The Congress too has often been alleged to be isolationist, imperious and often ill-adjusted to the demands of coalition politics. Rahul’s words are, therefore, significant in terms of symbolically opening up the space for negotiations.


The way he opened it up was oblique, via a reverse critique of Prime Minister Narendra Modi and his NDA regime. Building his decision to contest from Wayanad into the narrative, he said he had got the sense that “South India felt the country was being run from Nagpur.... Tamil Nadu, Andhra Pradesh are screaming. I was shocked by the expression of the Tamil people....”

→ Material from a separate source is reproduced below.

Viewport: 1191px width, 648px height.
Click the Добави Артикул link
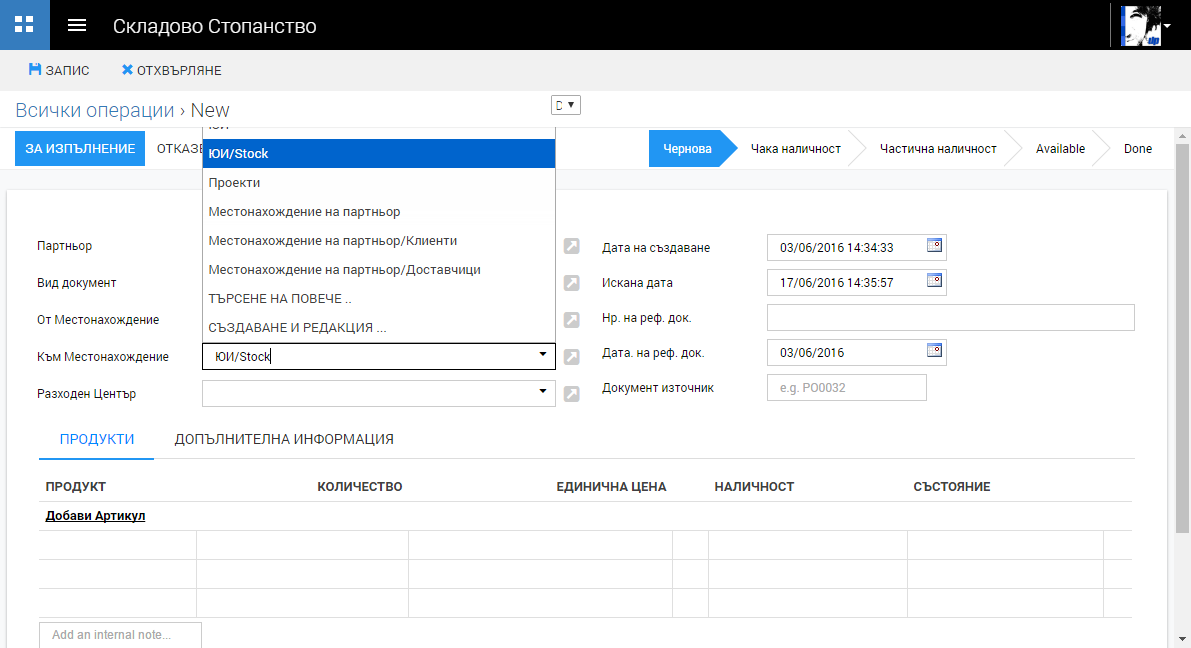tap(96, 516)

On a specific question about his willingness to work with Jagan Mohan Reddy, he took the discussion to the promise of Special Category Status for Andhra Pradesh and the way it was dishonoured by the Modi government.

“The PM of India had made a commitment on Special Category Status to Andhra. Dr Manmohan Singhji had made that commitment on the floor of Parliament. That’s like a commitment from the people of India. You can’t tell the people of Andhra that isn’t worth anything.”

The reason he cites for why Modi ignored this long-pending demand is what he calls his incapacity “to listen”. Calling him a man filled with anger, he says, his “I, me, myself and nobody else” approach was a “tragedy” for India.

After Rajiv Gandhi, it was only Modi who had got a “blank cheque” to govern India, he says. And while Rajiv had kickstarted the telecom revolution, computerisation and a vision for the 21st century, Modi bungled on an excellent opportunity to reshape India, he feels.

But “anger blinded Mr Modi” and brought about a lack of sensitivity to the needs of others - and, “tragically” for India - kept him on a path of governance that was begun under Rajiv, perfected under Narasimha Rao and Dr Singh, but one that had stopped working from 2012.

“We are not going to be arrogant. We are going to listen to the people, we’re even going to listen to the Opposition,” said Rahul. As explicit an answer as he has ever given on whether he is willing to accept the post of prime minister — of course, if the “masters” so decide on May 23.